In 2014, the ObamaCare surtax for poverty-income individuals will be $95, an amount 19 times larger than the lowest possible taxable income of $5. In 2016, the surtax will rise to $695 for individuals, and $2,085 for families.That means that our unmarried taxpayer will see his effective tax rate rise from less than 0.01 percent in 2013 to more than 6.956 percent in 2016. (There’s your progressive taxation for you.)
It’s doubtful that that’s what the high court really had in mind: a new tax on those whom Leona Helmsley affectionately called “the little people.”
The surgery done on ObamaCare in NFIB v. Sebelius leaves America with a perplexing question: If the Constitution does not give Congress the power to command Americans to buy health insurance, then how can the Constitution allow Congress to tax Americans for not having done so?
Just as they hitched us to ObamaCare in NFIB, the Court could also unhitch us with their rulings on the cases headed their way. The next case to be ruled on, the Hobby Lobby case, was heard in March and is due to be decided in June. Those who think this case is too slender a reed to hang hopes on should read ”How the ACA Could Collapse,” a terrific little essay by Amity Shlaes at National Review. Ms. Shlaes chronicles a New Deal case that pitted a Jewish kosher butchery against FDR’s powerful National Recovery Administration. The Court was rather dismissive, even derisive, of the government’s defense:
When the Schechters’ lawyer, that same Heller, showed how ludicrous the regulations for chicken selection were, the justices and the whole room laughed. The same kind of slapstick humor that had worked against the butchers before now worked for them. Even the justices got in on the wordplay, writing in their 9–0 finding against the NRA that the Schechter case showed that not only the poultry code but also the entire NRA corpus must collapse, “bone and sinew.”
Just as in Schechter, the Court should find for the plaintiffs in Hobby Lobby; First Amendment religious liberty cannot be sacrificed on the altar of ObamaCare.
Inasmuch as the outcome of Hobby Lobby will be known before November, one wonders how a ruling that struck down ObamaCare in its entirety would affect the upcoming elections. Perhaps it would be better for the cause of conservatism if the Court found the mandate (to provide certain types of birth control) unconstitutional but let the law stand, as they did in NFIB.

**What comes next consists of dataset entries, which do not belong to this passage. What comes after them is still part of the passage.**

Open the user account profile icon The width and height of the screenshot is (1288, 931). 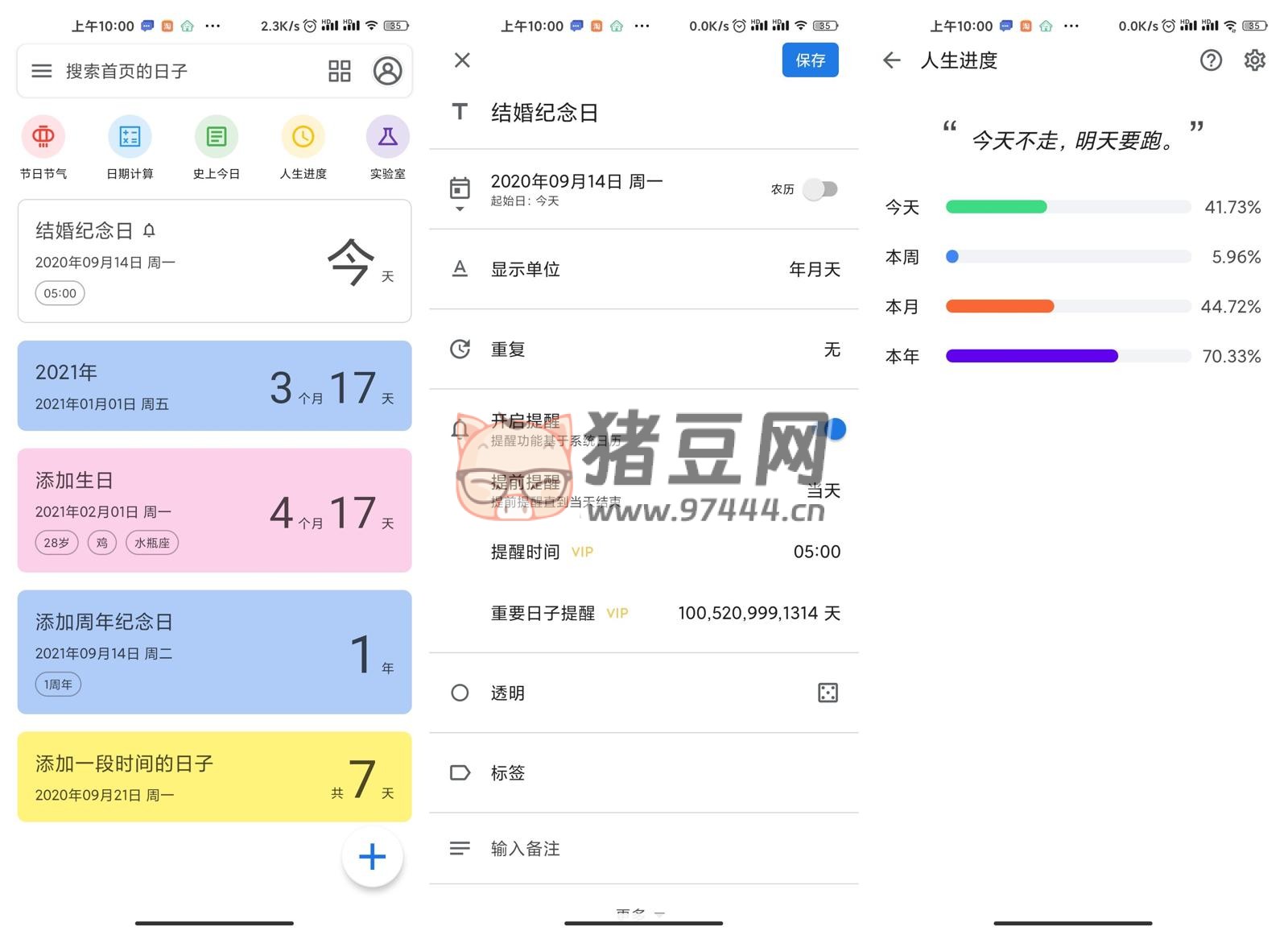click(387, 71)
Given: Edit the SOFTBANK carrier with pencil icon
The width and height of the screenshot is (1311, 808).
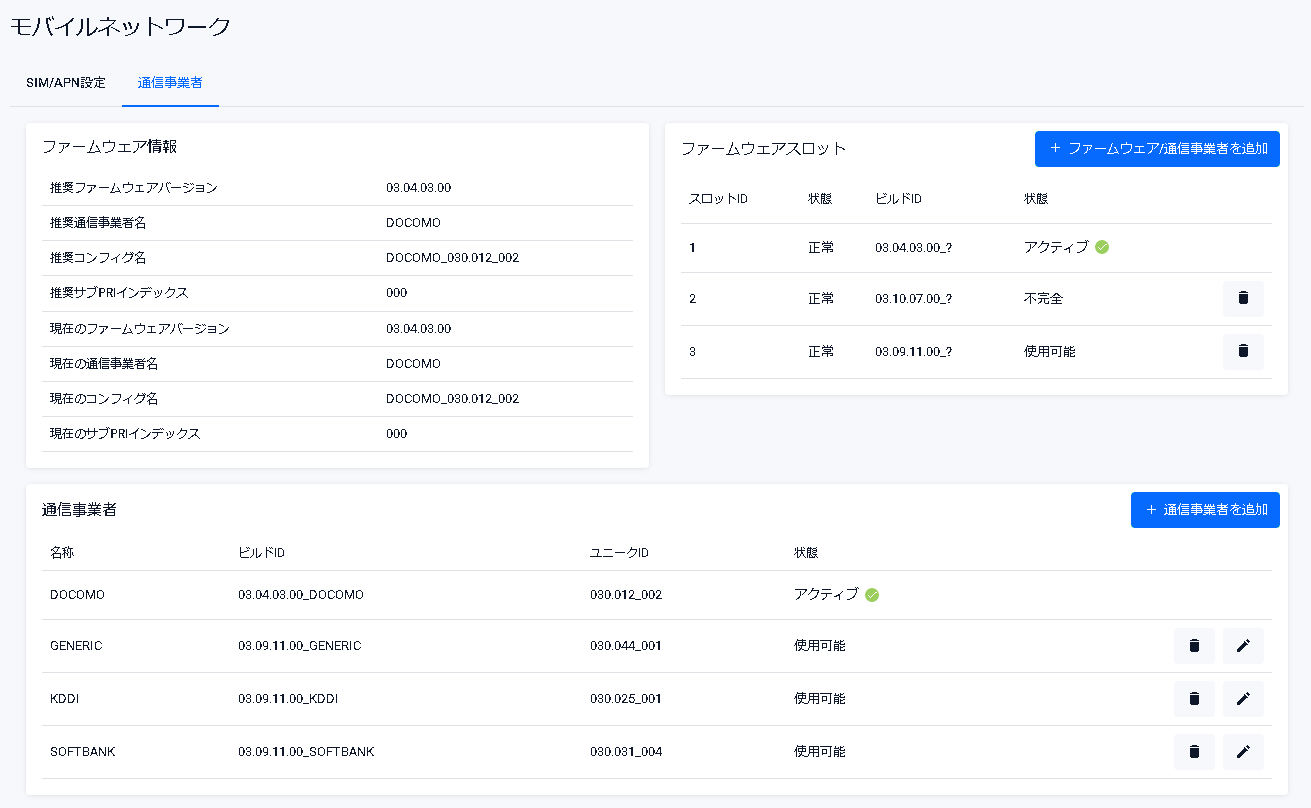Looking at the screenshot, I should coord(1243,751).
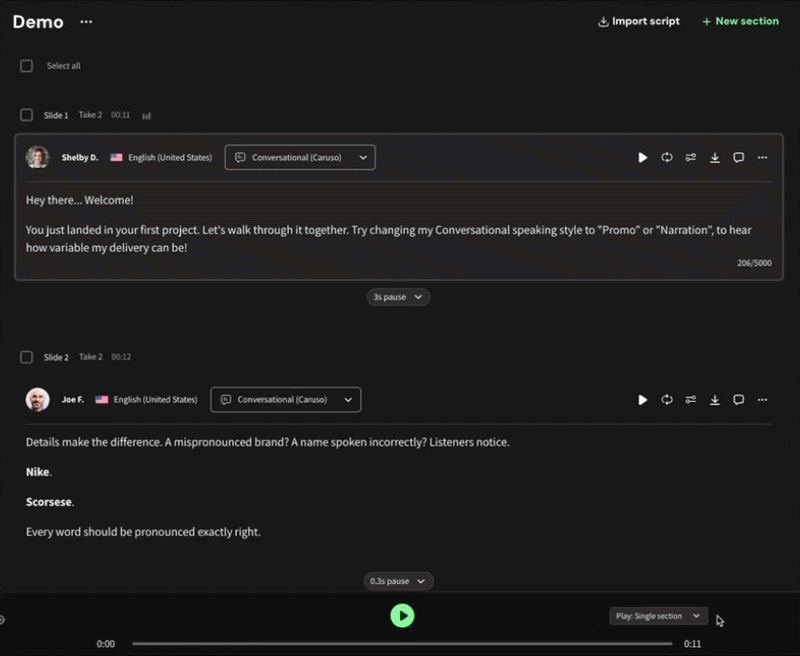Open more options menu for Slide 2
800x656 pixels.
(x=763, y=400)
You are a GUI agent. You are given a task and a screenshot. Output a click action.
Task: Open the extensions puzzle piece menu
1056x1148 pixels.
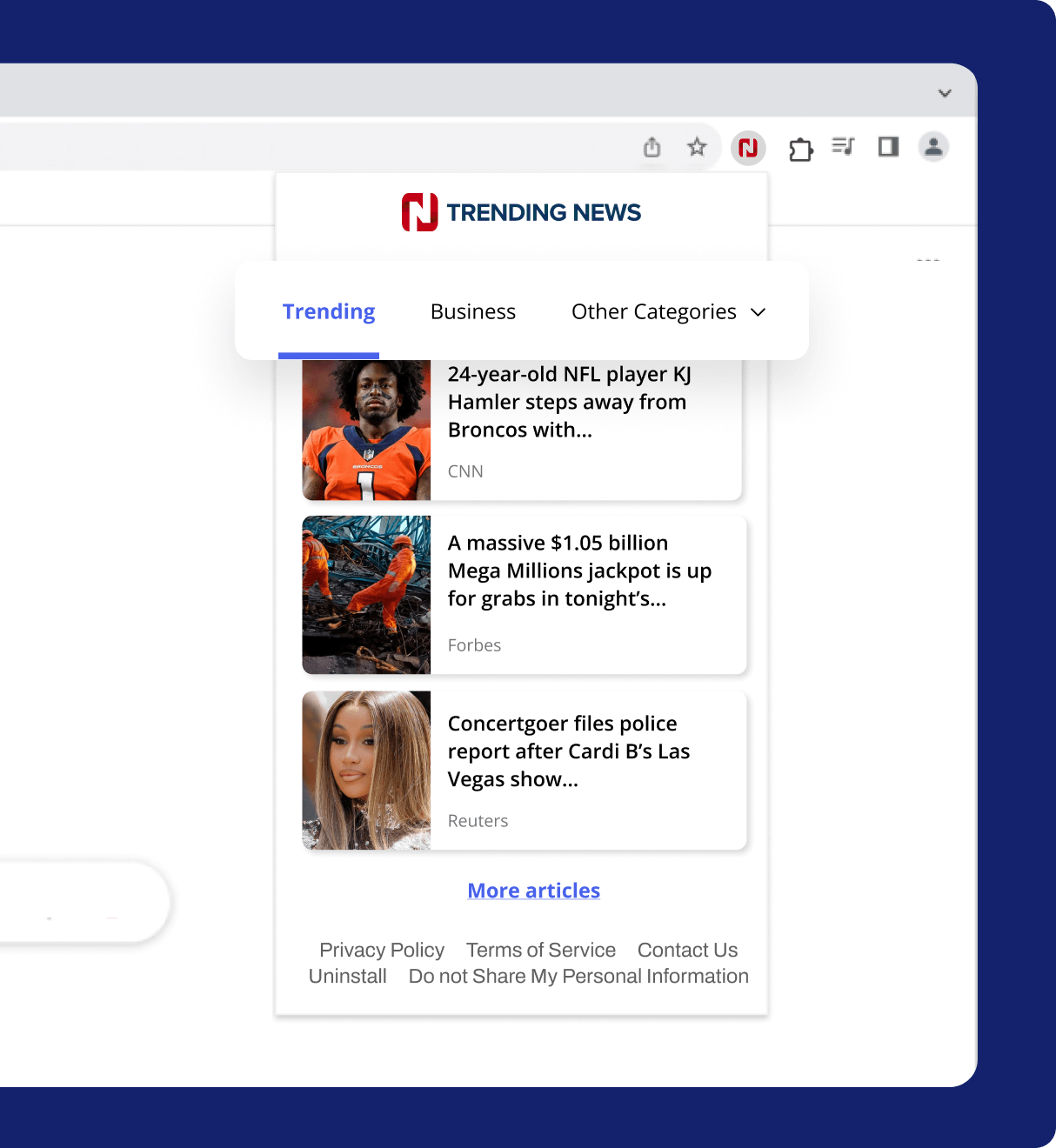[800, 150]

However, if the Court in June were to strike down ObamaCare in its entirety, it would change the dynamics of the midterm elections,and deprive some conservatives of a big issue in their campaigns. Indeed, Democrats running for reelection would rejoice if the Court relieved them of their ObamaCare albatross. Conservatives, libertarians, Tea Partiers, and all “right-wingers” should therefore plan their campaigns around more than just replacing ObamaCare, regardless of the outcome in Hobby Lobby.
Such political considerations are not within the purview of the Court. But striking down the entire ACA would also strike down the Court’s surtax, which some justices may regret. Taxation without representation has never been very popular in America.
Jon N. Hall is a programmer/analyst from Kansas City.